«Così i latifondisti tengono in scacco milioni di persone»

Beatrice De Blasi ospite della rassegna dedicata al cibo «Il mercato equo e solidale è la risposta alle multinazionali»


di Luca Mich


di Luca Mich

BOLZANO

La denutrizione, lo sfruttamento del lavoro minorile, la violazione dei diritti umani, problemi immensi che ci sgomentano, ci disorientano.

Problemi di fronte ai quali ci sentiamo smarriti, problemi tanto grandi da farci dubitare di essere in grado di poter contribuire, in qualche modo, ad una loro soluzione. Solidarietà. Ecco come può esprimersi il nostro aiuto, il nostro sostegno.

Solidarietà che possiamo concretamente manifestare scegliendo un modello economico alternativo a quello proposto dalle multinazionali, basato sull’accaparramento delle terre coltivabili, la loro conversione alla monocultura intensiva, lo sfruttamento delle popolazioni residenti, l’acquisto delle materie prime a prezzi irrisori. Un modello di mercato fondato dunque non sulla massimizzazione dei profitti ma sulla dignità delle persone, nella convinzione che le scelte economiche quotidiane di ogni uno di noi possano diventare strumenti concreti di cambiamento verso un mondo più giusto per tutti.

Le esperienze di mercato equo e solidale sono state il tema di approfondimento della seconda conferenza del mese del fotoreportage, organizzato dal circolo fotografico “Tina Modotti” di Bolzano e dedicato quest’anno al cibo. Ospite dell’incontro tenutosi venerdì scorso al Centro Trevi è stata la fotografa Beatrice De Blasi, che ha proposto ai numerosi partecipanti intervenuti due reportage dedicati alla coltivazione del tè di montagna nel Darjeeling indiano ed alla produzione di zucchero di canna mascobado nelle Filippine.

Beatrice De Blasi è responsabile Educazione e Comunicazione della cooperativa Mandacarù e direttrice artistica di “Tutti nello stesso piatto” il festival internazionale di cinema, cibo e biodiversità che si tiene in questi giorni a Trento.

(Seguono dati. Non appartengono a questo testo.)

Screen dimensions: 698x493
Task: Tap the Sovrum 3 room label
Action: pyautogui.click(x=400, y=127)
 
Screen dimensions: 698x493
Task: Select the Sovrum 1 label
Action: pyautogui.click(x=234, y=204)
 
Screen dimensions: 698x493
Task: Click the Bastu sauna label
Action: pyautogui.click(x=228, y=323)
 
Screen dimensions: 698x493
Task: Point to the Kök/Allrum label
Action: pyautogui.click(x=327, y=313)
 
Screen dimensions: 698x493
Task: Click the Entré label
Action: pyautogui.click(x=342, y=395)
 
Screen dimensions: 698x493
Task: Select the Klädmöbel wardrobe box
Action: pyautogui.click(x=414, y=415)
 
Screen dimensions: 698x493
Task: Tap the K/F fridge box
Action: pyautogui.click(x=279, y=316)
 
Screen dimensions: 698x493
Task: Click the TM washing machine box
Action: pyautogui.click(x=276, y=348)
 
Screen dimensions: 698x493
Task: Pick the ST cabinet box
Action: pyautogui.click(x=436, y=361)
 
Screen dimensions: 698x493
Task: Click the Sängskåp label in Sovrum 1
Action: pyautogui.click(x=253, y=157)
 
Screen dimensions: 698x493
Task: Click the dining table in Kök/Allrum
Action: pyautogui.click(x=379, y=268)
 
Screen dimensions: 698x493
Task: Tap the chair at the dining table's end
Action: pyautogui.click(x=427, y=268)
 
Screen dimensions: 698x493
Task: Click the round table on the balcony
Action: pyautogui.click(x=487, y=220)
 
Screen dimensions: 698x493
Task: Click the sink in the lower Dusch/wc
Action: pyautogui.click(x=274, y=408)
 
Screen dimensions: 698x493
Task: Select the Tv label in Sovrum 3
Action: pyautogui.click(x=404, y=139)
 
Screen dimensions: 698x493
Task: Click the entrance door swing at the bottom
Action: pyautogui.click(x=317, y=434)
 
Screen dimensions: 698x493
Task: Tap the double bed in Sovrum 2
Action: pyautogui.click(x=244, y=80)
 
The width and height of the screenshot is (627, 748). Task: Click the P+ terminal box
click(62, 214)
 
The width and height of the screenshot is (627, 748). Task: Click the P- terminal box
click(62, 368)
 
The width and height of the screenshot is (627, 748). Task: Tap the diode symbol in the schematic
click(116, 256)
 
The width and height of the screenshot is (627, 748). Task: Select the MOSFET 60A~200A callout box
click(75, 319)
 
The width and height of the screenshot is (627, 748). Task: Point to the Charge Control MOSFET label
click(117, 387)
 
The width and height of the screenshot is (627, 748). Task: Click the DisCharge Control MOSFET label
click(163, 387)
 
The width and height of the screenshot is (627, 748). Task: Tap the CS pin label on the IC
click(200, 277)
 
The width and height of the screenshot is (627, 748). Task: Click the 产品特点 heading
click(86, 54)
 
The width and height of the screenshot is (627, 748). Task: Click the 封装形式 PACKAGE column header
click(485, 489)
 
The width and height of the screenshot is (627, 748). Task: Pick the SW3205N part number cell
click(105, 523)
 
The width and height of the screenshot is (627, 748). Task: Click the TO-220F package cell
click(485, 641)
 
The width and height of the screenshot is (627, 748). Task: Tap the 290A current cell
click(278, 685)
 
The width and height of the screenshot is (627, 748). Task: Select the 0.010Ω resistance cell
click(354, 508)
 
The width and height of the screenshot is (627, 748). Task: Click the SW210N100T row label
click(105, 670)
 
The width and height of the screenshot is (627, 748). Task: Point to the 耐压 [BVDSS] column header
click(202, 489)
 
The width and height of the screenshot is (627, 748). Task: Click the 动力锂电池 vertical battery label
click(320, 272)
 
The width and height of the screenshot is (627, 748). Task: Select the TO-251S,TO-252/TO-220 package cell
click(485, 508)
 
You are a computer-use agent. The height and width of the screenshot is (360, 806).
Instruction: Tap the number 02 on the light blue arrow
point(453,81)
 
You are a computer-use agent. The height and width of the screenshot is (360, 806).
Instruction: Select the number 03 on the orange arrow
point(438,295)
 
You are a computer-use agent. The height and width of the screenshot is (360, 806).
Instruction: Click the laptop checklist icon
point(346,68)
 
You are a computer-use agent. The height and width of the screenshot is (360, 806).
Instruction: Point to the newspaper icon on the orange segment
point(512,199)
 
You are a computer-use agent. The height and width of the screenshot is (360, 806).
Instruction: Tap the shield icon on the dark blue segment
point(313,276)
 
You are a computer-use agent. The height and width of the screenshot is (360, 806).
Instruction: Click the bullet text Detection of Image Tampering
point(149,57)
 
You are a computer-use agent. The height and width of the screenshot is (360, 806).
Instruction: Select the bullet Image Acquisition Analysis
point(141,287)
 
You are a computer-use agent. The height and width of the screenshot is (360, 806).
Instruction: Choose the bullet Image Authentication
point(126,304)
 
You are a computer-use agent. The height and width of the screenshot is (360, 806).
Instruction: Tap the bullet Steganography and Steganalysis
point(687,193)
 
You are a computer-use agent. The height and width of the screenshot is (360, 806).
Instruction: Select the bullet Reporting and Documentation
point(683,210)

Il suo impegno e la sua passione verso i temi della cooperazione, dell’aiuto e della solidarietà tra i popoli, l’hanno portata a compiere viaggi in molte regioni sottosviluppate del mondo, maturando così un’ampia e approfondita esperienza di economie e mercati eco-socio sostenibili. Abbiamo avuto la possibilità di rivolgere alcune domande all’autrice.

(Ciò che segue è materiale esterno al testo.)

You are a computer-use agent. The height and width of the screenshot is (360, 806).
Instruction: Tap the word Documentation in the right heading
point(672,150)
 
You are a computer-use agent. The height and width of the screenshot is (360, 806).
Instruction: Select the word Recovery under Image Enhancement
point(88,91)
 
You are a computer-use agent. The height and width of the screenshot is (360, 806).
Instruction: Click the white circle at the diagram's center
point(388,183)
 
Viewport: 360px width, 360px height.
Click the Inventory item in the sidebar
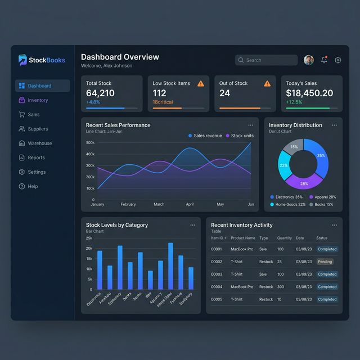pos(37,100)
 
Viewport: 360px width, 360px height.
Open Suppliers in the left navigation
pos(38,129)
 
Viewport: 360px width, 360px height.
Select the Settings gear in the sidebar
pos(22,172)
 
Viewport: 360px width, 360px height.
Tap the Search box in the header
pos(266,60)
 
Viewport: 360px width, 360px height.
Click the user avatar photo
pos(309,60)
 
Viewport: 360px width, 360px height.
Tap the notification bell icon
pos(324,60)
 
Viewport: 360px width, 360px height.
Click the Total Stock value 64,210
pos(100,93)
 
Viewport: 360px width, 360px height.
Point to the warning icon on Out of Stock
pos(267,83)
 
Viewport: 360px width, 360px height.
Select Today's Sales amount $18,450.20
pos(309,93)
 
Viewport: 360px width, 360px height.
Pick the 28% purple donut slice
pos(304,182)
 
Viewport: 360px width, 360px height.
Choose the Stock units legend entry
pos(240,136)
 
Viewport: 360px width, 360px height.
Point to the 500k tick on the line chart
pos(90,143)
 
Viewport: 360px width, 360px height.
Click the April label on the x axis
pos(190,204)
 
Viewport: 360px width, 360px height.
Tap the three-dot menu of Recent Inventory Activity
pos(334,225)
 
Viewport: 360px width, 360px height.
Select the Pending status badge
pos(325,262)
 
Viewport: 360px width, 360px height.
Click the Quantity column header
pos(285,238)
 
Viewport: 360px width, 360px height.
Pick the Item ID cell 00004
pos(217,287)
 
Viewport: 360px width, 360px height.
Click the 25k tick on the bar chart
pos(89,238)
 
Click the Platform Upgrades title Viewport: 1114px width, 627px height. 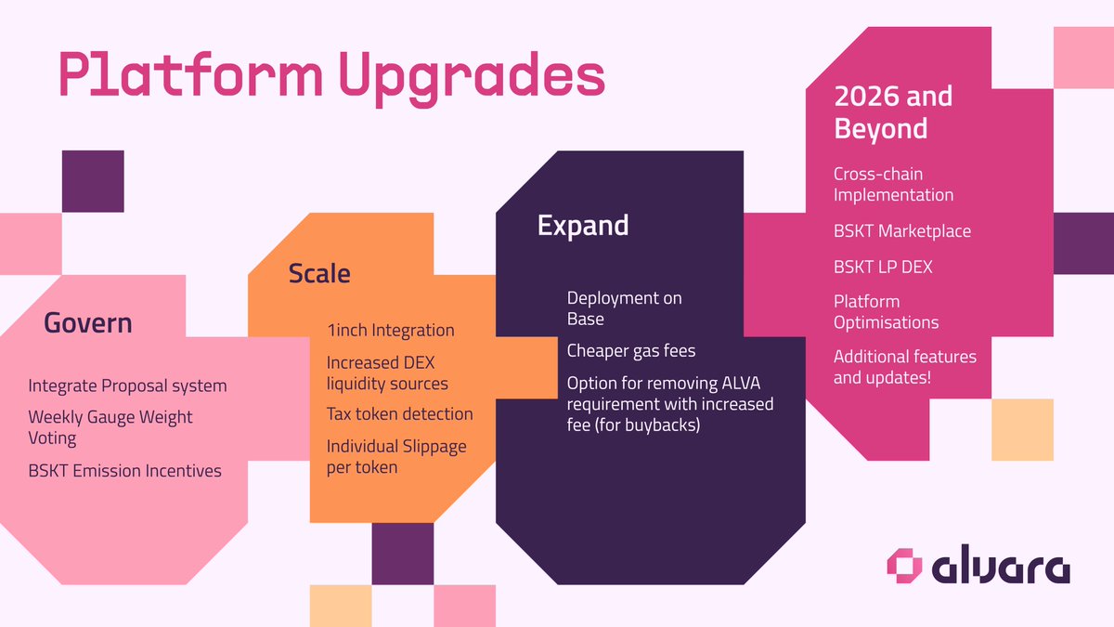coord(331,74)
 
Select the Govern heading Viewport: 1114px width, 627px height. coord(88,323)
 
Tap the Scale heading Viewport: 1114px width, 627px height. coord(319,273)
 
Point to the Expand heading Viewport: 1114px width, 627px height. coord(583,226)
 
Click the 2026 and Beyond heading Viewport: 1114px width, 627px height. coord(880,111)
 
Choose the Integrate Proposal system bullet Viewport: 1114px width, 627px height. coord(127,385)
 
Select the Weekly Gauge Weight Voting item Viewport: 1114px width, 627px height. coord(110,426)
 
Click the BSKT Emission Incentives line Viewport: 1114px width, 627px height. coord(124,471)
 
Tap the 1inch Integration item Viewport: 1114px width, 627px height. coord(390,330)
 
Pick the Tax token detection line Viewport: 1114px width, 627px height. coord(399,414)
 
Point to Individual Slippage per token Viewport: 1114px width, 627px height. coord(396,456)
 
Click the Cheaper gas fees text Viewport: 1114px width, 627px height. coord(631,351)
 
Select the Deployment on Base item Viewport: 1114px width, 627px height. coord(624,308)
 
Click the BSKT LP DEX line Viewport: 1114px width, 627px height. coord(883,267)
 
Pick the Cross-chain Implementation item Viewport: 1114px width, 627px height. coord(893,184)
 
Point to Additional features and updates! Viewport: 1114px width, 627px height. coord(904,367)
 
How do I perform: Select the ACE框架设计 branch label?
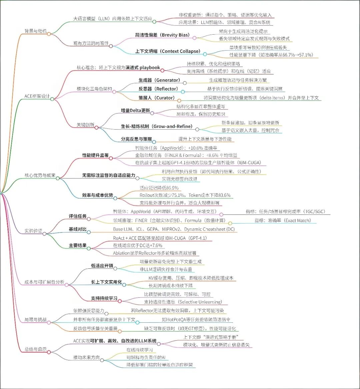tap(37, 96)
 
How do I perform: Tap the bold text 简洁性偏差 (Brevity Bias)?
tap(163, 35)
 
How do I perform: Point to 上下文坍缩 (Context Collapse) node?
tap(168, 51)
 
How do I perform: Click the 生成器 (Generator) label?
tap(159, 80)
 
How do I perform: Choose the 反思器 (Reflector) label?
tap(158, 89)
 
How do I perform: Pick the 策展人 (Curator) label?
tap(156, 98)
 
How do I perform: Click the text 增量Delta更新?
tap(135, 110)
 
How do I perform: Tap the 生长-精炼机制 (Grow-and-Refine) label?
tap(157, 127)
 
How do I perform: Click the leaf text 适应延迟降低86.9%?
tap(159, 188)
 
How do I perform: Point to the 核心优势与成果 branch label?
tap(40, 176)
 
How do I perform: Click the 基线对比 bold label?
tap(78, 229)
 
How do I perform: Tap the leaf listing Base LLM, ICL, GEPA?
tap(175, 229)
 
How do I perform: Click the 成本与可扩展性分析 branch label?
tap(45, 282)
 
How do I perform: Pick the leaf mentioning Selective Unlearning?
tap(183, 302)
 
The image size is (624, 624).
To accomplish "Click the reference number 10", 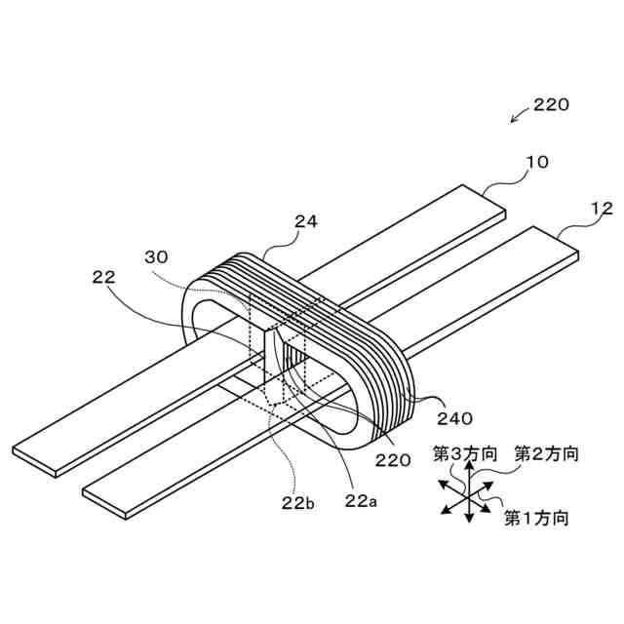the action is [537, 162].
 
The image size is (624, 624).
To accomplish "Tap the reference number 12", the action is [602, 208].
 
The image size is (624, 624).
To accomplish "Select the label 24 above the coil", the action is [306, 222].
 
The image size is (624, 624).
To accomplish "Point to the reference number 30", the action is [155, 257].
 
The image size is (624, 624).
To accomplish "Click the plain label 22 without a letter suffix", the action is [103, 277].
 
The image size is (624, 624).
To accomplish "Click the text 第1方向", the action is [536, 517].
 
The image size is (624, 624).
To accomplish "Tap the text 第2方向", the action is [546, 453].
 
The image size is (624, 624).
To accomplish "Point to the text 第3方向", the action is [465, 453].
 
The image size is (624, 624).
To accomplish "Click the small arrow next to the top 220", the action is [517, 119].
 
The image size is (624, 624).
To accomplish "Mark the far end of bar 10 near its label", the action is [493, 198].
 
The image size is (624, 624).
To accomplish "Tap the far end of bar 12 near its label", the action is [566, 244].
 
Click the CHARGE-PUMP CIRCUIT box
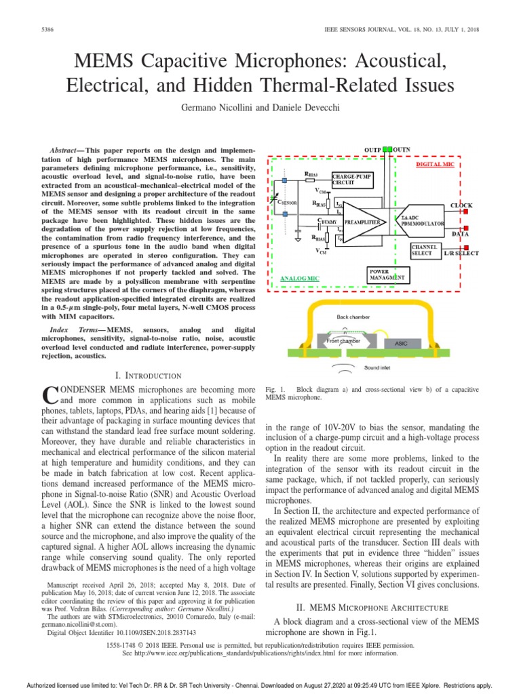353,180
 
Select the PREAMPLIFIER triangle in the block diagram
363,221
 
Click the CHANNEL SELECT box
425,250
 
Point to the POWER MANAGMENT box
388,274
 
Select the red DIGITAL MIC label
437,164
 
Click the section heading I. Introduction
149,375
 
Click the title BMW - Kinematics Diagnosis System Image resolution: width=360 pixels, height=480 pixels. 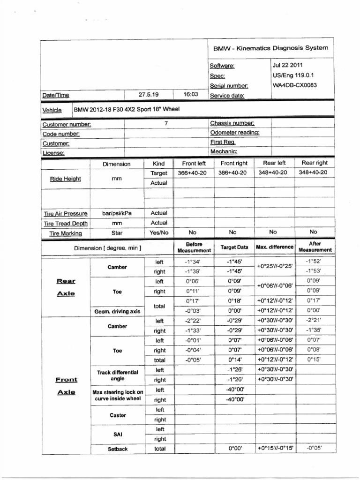[270, 48]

Quando ci avviciniamo a prodotti del circuito equo solidale, è diffusa l’idea che il prezzo di vendita sia la combinazione del costo del bene sommato ad una quota di “solidarietà”, che viene retrocessa ai contadini ed agli artigiani che lo hanno prodotto, a titolo di aiuto economico. In realtà c’è molto di più…

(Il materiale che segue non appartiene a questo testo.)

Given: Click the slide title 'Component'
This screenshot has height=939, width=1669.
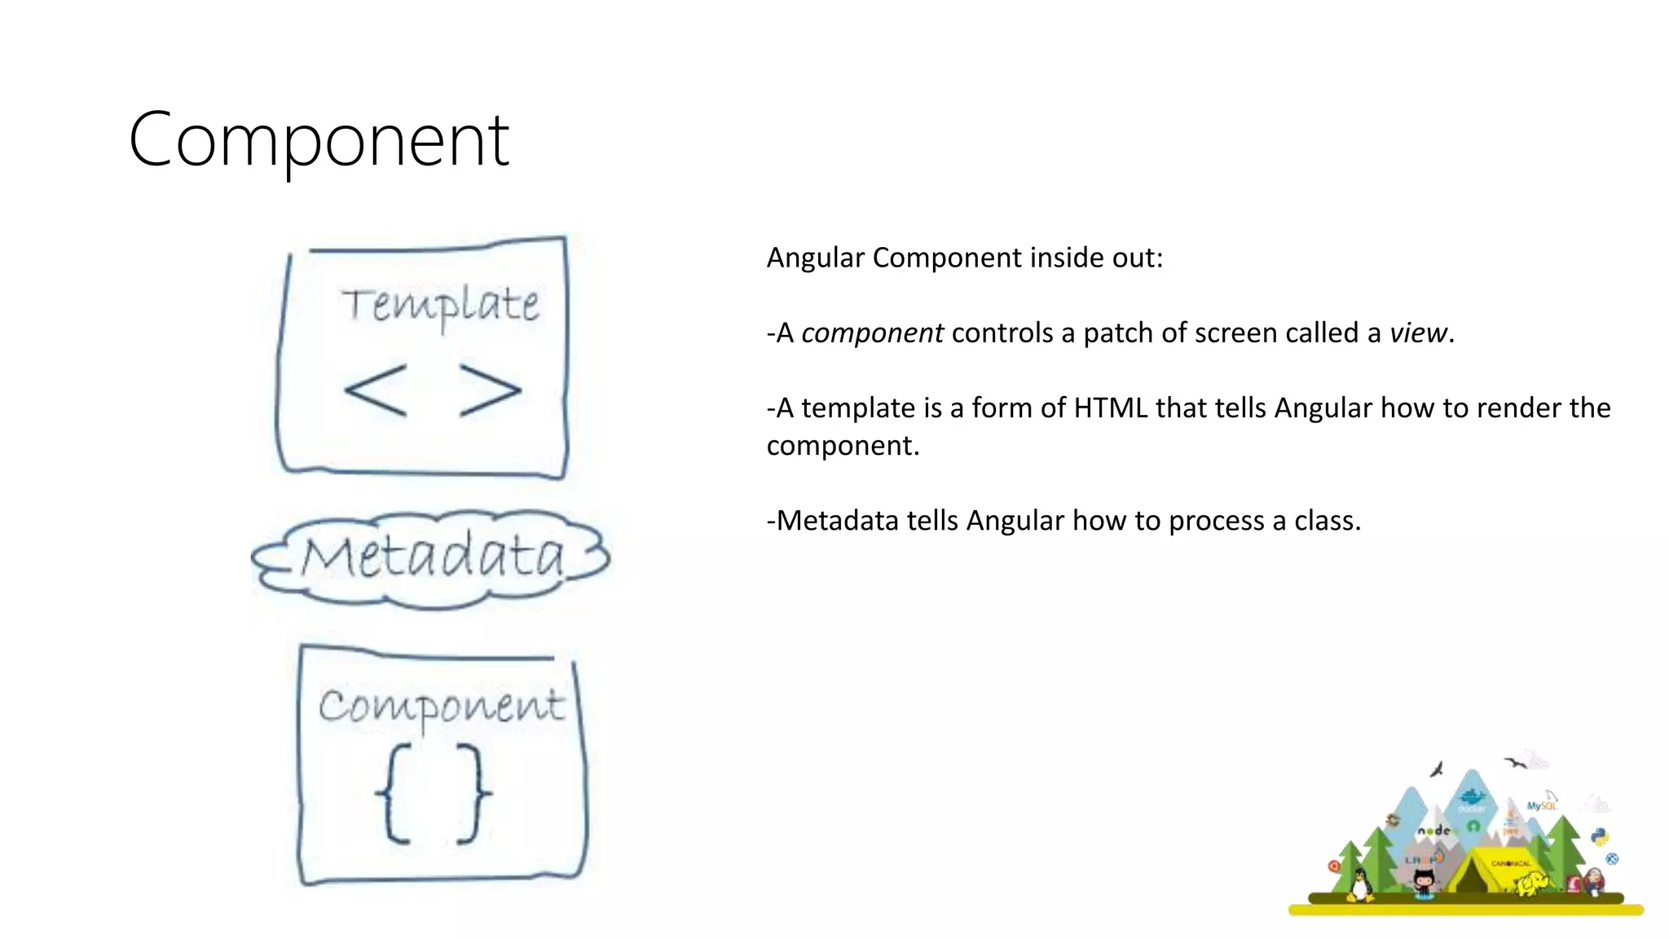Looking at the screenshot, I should [319, 140].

«Esattamente. Le organizzazioni che si occupano di mercati equo solidali, non si impegnano solo per garantire il giusto prezzo di acquisto ai produttori locali. Anzi, possiamo dire che questo aspetto è solo una parte degli obiettivi dei progetti di cooperazione ed aiuto che sono stati proposti e sviluppati. Condizioni di vita dignitose, assistenza sanitaria, diritto allo studio, salvaguardia e difesa dei diritti umani, tutela delle donne e dei minori, sono i veri e principali obiettivi di questi progetti umanitari. Il diritto ad un giusto ed equo riconoscimento economico del lavoro, diviene in questo senso solo una parte, certamente importante, di crescita e sviluppo di queste comunità.

Quando acquistiamo uno di questi prodotti, dobbiamo sapere che non facciamo semplicemente un’offerta, aiutiamo queste popolazioni a realizzare il proprio sogno d’indipendenza».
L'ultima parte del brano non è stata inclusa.